カーネーション

ヤチヨリコ

カーネーション

 母の日に贈ったカーネーションを、母が捨てた。

 忘れもしない、私が小学校4年生のときのことだ。



 贈ろうと思った理由は、そう大したものではなかったと思う。前日に喧嘩をしたからそのご機嫌とりに、とか、周りがやっているから自分もやってみるか、とか、そういうつまらないものだ。


 カーネーションは前日に近所のコンビニで買った。小学生のこづかいだ、大したものは買えない。結局、買えたのは一輪だけだったけれど、母の日のためのラッピングが施されていたので、少しは不格好に見えないだろうと思えた。


 母の日当日。日曜日だからか、いつもは忙しくしている母も、休みで家にいた。


 いつもは私よりも早くに起きてさっさと仕事に行ってしまうのだが、休みの日は遅くまで寝ている。いっぽう、私は昨日の夜からそわそわしてしまって、いつもより早起きしてしまった。


 空気を入れ替えるために窓を開けると、朝のにおいと初夏独特の若葉の香りが部屋に飛び込んでくる。爽やかな風が頬を撫で、カーテンがぶわりと膨らむ。

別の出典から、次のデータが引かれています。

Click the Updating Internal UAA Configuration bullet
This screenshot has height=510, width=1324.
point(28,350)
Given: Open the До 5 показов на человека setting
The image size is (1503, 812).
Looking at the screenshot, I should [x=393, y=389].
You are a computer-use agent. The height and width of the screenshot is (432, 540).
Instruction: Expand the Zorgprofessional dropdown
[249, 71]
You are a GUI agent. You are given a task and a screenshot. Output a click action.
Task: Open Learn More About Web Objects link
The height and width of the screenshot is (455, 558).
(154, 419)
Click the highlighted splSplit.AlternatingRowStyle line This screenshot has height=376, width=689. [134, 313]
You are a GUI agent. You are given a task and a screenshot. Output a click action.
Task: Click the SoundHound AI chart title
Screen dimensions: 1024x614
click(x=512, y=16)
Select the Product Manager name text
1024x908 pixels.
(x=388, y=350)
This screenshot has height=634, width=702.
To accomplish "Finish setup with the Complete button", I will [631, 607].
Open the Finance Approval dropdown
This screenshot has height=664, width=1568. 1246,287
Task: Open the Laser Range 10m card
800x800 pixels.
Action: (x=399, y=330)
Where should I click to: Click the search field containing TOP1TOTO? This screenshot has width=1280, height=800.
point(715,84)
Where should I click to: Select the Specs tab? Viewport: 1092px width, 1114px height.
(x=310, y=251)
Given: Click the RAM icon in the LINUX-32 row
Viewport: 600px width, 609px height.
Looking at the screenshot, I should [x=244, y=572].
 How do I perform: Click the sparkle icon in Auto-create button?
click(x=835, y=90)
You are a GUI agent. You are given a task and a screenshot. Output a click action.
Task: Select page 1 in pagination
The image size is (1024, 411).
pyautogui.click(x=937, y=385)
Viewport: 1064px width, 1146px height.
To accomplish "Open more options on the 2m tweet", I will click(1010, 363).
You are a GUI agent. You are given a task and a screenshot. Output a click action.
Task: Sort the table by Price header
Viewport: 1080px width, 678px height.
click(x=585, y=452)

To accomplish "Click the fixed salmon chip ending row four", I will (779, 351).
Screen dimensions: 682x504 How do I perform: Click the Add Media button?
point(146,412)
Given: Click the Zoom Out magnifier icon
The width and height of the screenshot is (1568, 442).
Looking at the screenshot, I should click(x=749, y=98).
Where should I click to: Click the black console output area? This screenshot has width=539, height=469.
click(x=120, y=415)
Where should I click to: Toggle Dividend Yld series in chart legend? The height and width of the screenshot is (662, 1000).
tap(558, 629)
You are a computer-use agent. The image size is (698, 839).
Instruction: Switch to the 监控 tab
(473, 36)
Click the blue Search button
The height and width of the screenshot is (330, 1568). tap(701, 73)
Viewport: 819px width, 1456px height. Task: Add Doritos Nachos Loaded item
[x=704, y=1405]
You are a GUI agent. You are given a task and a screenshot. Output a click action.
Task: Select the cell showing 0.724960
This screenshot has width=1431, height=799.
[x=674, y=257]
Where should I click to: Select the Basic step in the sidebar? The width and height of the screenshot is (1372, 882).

 何気なく、なんだか今日はいい日になりそうだと思った。


 カーネーションは、買ったあとの保存状態が悪かったのかやや萎れている。他の色は売り切れていて、このバラのように真っ赤なのしかなかったけれど、買った当初の色鮮やかさは失われていない。これなら、贈っても母は喜ぶだろう。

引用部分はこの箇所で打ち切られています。